Mobile operating systems seem to have taken permissions like these to heart and require all apps to request their permissions upon installation. This provides the user with a list of scary items it has access to, like GPS, contacts, microphone, etc. But what’s missing is a permission like, “Yes you can use my microphone to do offline speech recognition, but no you cannot record and upload it”. One answer might be to disable access to uploads, but what if a benign feature needs to upload something? Or perhaps the answer should be to split the app into the smallest pieces which are trustworthy. But can we verify that trust composes? It would be easy to exfiltrate the recorded sound as the input to my next “trusted” app for uploading. All paths point towards permissions being too coarse, as the desirable behavior is a small subset of all programs adhering to the given permissions.

Stepping aside from trustworthiness for a moment, I would like to comment that only allowing a program to do the absolute least amount necessary is highly desirable for programming as a whole. As a programmer, I would sleep easier at night knowing that the code I deployed to EC2 yesterday doesn’t accidentally spin up 1,000 servers and cost me over $9,000.

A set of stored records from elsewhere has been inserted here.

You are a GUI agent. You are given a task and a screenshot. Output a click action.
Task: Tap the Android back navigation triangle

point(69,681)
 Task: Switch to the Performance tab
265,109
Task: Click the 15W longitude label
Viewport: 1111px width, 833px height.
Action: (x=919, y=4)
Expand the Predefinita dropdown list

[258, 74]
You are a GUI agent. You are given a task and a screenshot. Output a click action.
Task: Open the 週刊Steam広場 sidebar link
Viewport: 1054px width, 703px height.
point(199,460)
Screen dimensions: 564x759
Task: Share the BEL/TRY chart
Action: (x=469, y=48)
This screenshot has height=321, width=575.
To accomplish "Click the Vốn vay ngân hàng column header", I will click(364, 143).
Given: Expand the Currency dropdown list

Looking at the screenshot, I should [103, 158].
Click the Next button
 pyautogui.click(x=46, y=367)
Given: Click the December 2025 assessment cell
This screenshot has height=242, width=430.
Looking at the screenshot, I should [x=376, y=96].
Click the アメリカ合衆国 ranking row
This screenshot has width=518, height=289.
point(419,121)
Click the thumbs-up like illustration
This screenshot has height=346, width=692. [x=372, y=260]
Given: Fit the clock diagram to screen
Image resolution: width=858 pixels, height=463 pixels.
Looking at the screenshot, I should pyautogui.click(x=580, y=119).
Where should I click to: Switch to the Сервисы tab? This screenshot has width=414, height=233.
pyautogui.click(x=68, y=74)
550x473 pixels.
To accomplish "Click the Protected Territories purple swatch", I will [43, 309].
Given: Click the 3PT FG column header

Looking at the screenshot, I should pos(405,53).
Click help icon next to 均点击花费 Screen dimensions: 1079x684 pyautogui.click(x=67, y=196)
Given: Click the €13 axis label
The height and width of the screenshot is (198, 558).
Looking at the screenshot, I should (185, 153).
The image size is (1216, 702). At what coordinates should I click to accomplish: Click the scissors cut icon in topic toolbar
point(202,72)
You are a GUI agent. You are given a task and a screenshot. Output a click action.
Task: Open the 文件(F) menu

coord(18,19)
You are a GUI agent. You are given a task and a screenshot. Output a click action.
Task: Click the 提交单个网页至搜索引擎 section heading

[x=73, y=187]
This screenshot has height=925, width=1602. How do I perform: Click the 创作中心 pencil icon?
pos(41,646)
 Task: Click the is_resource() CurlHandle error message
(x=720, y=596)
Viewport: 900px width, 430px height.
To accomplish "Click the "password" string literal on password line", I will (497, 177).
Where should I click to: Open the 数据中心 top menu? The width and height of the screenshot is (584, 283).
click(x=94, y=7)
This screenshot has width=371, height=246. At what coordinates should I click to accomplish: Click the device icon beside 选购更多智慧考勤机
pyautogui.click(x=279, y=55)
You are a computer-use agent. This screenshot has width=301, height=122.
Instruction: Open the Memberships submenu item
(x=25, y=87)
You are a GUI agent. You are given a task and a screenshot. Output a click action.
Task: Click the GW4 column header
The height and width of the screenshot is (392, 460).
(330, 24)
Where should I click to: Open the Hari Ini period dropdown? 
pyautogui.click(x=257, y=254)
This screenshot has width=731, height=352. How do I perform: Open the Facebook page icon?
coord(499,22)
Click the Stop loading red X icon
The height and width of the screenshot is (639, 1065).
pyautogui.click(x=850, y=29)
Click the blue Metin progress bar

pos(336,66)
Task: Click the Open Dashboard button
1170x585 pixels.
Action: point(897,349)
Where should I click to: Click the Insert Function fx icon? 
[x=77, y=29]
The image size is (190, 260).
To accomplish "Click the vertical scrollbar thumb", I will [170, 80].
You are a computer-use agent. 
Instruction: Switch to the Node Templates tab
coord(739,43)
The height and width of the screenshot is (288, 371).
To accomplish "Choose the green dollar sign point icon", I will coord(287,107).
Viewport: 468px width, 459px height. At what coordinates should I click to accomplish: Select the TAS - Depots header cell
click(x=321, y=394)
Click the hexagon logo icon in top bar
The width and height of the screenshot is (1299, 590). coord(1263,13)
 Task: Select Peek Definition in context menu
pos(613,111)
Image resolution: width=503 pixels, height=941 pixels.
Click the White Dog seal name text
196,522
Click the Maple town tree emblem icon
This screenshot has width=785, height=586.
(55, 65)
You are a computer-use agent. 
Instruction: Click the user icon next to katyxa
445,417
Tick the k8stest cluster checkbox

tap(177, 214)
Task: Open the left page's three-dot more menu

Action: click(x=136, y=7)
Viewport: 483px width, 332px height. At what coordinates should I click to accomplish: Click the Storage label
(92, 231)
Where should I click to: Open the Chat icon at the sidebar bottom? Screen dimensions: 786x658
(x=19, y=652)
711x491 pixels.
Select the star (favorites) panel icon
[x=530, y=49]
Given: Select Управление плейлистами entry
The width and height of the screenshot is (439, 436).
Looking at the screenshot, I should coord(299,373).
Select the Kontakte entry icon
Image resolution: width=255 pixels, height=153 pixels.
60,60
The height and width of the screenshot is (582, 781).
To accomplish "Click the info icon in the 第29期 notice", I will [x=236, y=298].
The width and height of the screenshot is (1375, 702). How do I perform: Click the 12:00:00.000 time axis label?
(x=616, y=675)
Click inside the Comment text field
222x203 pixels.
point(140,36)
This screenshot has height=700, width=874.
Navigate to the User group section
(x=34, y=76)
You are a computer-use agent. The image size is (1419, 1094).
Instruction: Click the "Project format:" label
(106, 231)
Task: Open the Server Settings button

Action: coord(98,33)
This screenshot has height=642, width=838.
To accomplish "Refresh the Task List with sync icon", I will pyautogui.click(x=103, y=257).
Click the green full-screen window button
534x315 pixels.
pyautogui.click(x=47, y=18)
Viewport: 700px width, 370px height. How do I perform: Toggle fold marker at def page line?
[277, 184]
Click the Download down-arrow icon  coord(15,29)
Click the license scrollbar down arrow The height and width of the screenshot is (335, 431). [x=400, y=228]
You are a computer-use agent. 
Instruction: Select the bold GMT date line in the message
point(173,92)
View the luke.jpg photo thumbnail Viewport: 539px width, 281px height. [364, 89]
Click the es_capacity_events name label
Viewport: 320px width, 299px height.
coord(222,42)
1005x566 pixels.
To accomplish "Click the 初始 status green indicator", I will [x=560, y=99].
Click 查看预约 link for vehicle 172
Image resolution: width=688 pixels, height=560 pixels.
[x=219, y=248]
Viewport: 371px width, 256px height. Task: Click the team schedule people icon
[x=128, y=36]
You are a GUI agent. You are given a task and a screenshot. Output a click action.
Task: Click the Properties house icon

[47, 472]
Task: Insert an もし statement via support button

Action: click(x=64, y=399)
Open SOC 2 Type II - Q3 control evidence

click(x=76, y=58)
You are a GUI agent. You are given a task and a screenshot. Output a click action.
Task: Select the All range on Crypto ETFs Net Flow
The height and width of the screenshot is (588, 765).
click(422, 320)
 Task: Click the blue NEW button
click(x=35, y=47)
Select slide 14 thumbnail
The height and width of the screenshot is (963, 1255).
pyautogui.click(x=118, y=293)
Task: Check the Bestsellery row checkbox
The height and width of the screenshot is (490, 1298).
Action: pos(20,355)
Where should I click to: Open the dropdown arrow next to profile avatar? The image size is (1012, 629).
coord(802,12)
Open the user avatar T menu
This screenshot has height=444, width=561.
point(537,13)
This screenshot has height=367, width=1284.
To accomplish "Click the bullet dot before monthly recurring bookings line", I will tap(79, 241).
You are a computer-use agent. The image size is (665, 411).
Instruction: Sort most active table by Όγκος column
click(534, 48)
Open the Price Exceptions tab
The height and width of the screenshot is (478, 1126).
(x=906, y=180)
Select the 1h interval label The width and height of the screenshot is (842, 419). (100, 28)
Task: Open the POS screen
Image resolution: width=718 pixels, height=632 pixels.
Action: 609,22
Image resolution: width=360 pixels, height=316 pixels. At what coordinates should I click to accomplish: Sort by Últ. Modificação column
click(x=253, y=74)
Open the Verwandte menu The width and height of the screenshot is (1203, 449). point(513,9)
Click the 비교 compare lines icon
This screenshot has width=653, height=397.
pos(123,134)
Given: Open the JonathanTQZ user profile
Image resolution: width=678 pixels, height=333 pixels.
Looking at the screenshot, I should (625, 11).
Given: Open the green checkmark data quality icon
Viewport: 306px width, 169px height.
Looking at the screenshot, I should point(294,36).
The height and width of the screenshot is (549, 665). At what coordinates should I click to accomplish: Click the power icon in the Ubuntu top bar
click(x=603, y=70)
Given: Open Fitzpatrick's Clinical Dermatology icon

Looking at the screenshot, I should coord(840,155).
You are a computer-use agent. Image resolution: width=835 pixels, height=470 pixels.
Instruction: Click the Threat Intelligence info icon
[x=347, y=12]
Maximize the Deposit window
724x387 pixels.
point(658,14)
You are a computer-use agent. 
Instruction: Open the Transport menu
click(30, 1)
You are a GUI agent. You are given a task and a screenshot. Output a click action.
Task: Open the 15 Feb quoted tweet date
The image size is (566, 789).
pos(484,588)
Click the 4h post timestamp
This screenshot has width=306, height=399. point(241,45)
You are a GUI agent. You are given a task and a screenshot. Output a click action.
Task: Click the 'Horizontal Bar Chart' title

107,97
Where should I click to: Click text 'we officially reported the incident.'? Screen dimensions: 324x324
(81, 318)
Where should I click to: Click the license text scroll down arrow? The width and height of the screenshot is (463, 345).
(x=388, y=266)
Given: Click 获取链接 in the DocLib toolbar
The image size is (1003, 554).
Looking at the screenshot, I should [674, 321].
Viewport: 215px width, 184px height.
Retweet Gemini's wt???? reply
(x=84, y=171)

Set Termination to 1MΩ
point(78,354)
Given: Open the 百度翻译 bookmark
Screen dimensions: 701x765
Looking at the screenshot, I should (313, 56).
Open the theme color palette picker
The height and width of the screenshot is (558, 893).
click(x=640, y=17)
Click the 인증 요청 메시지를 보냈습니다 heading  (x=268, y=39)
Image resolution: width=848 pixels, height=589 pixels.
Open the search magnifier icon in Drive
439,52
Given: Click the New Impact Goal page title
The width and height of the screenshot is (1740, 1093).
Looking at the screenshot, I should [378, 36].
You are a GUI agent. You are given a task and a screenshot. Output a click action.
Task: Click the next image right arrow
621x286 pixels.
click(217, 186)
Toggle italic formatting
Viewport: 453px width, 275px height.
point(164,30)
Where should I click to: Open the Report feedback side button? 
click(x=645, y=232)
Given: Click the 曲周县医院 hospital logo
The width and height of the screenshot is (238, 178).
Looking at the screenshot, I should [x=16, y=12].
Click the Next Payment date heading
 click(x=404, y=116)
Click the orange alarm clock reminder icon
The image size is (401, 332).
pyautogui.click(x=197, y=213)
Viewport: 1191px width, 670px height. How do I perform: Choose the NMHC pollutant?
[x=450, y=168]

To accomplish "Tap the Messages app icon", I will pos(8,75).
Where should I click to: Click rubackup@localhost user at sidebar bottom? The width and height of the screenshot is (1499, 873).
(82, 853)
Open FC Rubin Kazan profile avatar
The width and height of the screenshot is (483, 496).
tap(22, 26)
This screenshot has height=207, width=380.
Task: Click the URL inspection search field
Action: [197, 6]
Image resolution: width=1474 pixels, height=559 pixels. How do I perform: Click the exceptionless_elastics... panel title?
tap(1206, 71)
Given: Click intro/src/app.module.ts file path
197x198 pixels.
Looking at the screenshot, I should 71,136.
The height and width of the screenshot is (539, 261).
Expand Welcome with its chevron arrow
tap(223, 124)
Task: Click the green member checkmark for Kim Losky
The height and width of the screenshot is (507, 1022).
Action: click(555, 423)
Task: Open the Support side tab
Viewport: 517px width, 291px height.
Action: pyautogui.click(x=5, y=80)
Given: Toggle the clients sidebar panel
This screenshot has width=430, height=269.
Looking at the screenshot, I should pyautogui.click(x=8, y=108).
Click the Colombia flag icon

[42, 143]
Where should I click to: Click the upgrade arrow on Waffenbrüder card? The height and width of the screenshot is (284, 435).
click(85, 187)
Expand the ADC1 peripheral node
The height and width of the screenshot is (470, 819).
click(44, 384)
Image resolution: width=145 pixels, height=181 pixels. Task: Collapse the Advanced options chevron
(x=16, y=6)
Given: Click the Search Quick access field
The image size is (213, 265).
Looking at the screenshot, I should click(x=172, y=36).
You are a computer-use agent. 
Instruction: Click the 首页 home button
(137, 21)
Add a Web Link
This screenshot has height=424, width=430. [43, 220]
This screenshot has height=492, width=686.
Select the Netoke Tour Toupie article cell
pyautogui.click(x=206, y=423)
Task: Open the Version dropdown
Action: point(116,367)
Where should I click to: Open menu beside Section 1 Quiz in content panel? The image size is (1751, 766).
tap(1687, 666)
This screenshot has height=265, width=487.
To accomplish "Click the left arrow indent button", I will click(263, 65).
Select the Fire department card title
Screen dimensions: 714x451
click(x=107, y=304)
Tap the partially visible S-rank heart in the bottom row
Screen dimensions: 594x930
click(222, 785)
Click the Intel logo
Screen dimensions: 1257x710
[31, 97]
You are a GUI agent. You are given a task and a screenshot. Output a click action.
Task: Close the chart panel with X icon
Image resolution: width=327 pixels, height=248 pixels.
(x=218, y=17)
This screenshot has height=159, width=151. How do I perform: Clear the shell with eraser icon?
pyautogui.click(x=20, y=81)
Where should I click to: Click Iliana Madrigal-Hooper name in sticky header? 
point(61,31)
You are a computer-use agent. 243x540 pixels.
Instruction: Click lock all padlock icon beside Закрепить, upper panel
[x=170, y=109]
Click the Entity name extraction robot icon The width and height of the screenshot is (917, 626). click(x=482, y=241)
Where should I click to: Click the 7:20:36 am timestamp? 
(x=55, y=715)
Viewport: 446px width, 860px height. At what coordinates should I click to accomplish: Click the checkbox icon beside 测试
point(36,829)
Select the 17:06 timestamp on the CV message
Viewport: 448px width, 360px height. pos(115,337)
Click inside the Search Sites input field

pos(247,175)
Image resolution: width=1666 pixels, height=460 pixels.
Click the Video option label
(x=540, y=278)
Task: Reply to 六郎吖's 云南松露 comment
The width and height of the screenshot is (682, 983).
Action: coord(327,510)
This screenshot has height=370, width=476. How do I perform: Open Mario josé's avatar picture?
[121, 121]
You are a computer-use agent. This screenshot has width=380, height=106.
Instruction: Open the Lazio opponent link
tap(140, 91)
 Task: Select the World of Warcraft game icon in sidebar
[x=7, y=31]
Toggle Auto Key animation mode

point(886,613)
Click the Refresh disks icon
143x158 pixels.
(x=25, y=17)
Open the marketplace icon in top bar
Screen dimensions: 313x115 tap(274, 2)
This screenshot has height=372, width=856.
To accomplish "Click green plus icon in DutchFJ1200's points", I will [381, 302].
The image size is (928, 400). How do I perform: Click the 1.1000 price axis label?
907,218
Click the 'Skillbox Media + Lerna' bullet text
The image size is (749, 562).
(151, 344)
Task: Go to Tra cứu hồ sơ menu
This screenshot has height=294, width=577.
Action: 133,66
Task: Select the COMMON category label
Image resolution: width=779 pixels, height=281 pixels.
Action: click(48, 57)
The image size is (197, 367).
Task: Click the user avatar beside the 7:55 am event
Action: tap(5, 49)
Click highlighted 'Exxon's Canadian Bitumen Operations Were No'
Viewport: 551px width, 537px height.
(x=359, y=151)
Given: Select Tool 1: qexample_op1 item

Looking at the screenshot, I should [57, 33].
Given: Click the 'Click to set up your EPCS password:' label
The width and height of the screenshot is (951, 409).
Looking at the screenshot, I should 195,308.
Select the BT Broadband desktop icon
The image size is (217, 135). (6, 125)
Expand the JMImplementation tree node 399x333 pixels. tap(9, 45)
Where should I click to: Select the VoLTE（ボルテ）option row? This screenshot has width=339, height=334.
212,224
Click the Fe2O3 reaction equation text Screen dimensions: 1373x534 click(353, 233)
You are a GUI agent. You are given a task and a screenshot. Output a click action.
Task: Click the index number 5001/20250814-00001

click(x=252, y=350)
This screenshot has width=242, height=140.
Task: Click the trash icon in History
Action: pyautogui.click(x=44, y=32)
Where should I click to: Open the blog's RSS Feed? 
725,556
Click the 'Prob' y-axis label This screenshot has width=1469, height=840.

There are some tidbits in SELinux which are along the right path like being able to specify which programs can access a file. Do you not shudder at the thought that any program you run may or may not read/modify/delete your SSH keys? SELinux can let you limit which programs can access certain files (among other things in which I’m not an expert). Yes this seems dandy, but I don’t think its a proper solution because you now only have trust at the layer between program and OS. I want trust to start inside a language, between libraries, and between my own functions.

From the Language

All of the techniques above use some form of nanny to keep watch over a running program and slap it on the wrist when it does something bad. I would much rather have decision procedures at the language level which could reason about all possible executions and determine the security properties of a particular program. Now of course, this will likely be a costly analysis to perform, but (a) security is important and (b) you can always fall back to doing the nanny approach. This idea of punting on a compiler if it takes too long and instead performing checks at run-time is something I’d like to expand upon in a future post.

Conclusion

Ensuring program security by mandating source code transparency is a social approach which is brittle and easily beat. Furthermore, human processes like these don’t scale and are not fit for the future of computing. We need security by construction.